Tout cela m’a inspiré une réflexion : sommes-nous incrédules parce qu’il est le directeur général du FMI, et donc parce qu’il bénéficie d’un statut social prestigieux? Notre incrédulité serait-elle la même face à un simple dirigeant d’une PME inconnue qui aurait tenté d’abuser d’une femme de chambre? Et de manière plus générale, quelle est notre attitude envers un collègue qui transgresse un interdit? Et envers notre boss? Cela fait-il une différence?
La réponse à toutes ces interrogations, je les ai trouvées dans une étude passionnnante intitulée Dominance and submission : social statuts biases economic sanctions, signée par deux chercheures suédoises, Emma von Essen, de la Stockholm University, et Eva Ranehill, de la Stockholm School of Economics. Celles-ci se sont demandées si un comportement qui sortait des normes établies était perçu différemment si le coupable était, d’une part, du même sexe que le nôtre ou pas, et d’autre part, du même statut social que le nôtre ou pas.
Ainsi, elles ont procédé à une variante du fameux jeu du dictateur – un jeu très simple souvent utilisé en économie expérimentale –, qui consiste à attribuer une certaine somme d’argent à un joueur A (le dictateur), lequel est chargé de reverser la somme de son choix à l’autre joueur, B, qui est totalement passif. On pourrait croire a priori que A, totalement rationnel, n’a aucun intérêt à donner quoi que ce soit à B; mais dans la réalité, A donne toujours un peu de son argent (les femmes sont d’ailleurs moins égoïste que les hommes, à ce petit jeu…). L’intérêt? C’est semble-t-il la preuve que l’homo economicus n’est qu’une fiction théorique…
La variante? Un troisième joueur est intégré dans le jeu du dictateur, C, qui a le rôle du juge, en ce sens qu’il sanctionne l’attitude de A envers B. Concrètement, A recevait au départ 100 couronnes suédoises, B rien, et C 50 couronnes. A pouvait donner à B au maximum la moitié de son argent. Et C devait payer pour sanctionner A, le principe étant que chaque couronne déboursée par C permettait d’éliminer 3 couronnes de A. De son côté, B évaluait à l’avance le degré de la sanction qu’imposerait C à A, compte tenu du versement qu’il avait reçu.

▸ **Données pour repérer des mots et des éléments**:
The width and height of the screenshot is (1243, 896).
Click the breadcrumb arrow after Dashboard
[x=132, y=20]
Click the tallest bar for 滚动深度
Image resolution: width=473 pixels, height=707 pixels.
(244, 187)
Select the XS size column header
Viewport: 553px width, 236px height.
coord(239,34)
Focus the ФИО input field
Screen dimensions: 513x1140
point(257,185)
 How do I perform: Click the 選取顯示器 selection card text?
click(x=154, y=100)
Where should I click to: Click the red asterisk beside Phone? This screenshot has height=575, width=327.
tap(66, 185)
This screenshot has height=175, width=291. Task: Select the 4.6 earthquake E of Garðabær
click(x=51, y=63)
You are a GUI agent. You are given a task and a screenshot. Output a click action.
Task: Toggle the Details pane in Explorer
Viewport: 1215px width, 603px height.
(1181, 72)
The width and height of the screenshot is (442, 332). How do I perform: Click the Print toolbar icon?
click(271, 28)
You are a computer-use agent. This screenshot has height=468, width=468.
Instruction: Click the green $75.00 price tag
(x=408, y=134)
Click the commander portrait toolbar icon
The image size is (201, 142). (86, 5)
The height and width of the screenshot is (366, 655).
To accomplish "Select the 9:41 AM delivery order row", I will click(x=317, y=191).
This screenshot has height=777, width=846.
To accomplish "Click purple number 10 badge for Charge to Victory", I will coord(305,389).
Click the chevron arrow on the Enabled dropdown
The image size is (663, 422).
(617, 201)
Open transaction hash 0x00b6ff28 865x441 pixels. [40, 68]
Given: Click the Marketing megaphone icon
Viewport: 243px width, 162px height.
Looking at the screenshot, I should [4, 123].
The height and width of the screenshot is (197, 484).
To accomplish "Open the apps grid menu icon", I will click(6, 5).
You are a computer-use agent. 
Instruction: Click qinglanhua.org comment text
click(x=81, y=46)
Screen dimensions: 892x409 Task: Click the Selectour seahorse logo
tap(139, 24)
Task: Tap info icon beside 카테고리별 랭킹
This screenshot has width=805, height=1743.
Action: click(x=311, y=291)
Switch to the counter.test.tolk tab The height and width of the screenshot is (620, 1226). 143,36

▸ **Consignes**:
1. Dans le texte sur le jeu du dictateur, combien de couronnes suédoises le joueur C reçoit-il au départ ?
2. Poursuivez le texte sur le jeu du dictateur à partir de sa dernière phrase.

▸ **Réponses une à une**:
1. Il reçoit 50 couronnes suédoises.

2.
On le voit bien, on parle ici de «jeu», mais il n’en s’agit pas vraiment d’un, car il n’y a ni gagnant ni perdant. Le but est simplement de voir comment on réagit sous le regard des autres, en particulier lorsque celui-ci est réprobateur. Les deux chercheures ont intoduit certains éléments pour voir si le sexe et le statut social de A influençait C dans son jugement. Et ce, de manière très simple : C prenait sa décision non pas en voyant A, mais en lisant une fiche sur laquelle figurait certaines informations le concernant, ainsi que la somme qu’il allouait à B. Parfois, le sexe de A était indiqué, parfois, non; quant au nom (fictif) de A, il était soit à particule (von Essen), signe d’un statut social élevé en Suède, et soit commun (Andersson). À noter que pour B, la victime, le sexe pouvait varier, mais le nom était toujours commun.
L’expérience a été menée 132 fois auprès d’étudiants de trois universités différentes de Stockholm. Elle a tout d’abord permis de constater que la sanction imposée par C à A était toujours une petit peu plus sévère que ce à quoi s’attendait B, peu importe la notion de sexe et de statut social. Cela signifie que les attentes de la victime étaient grosso modo comblées.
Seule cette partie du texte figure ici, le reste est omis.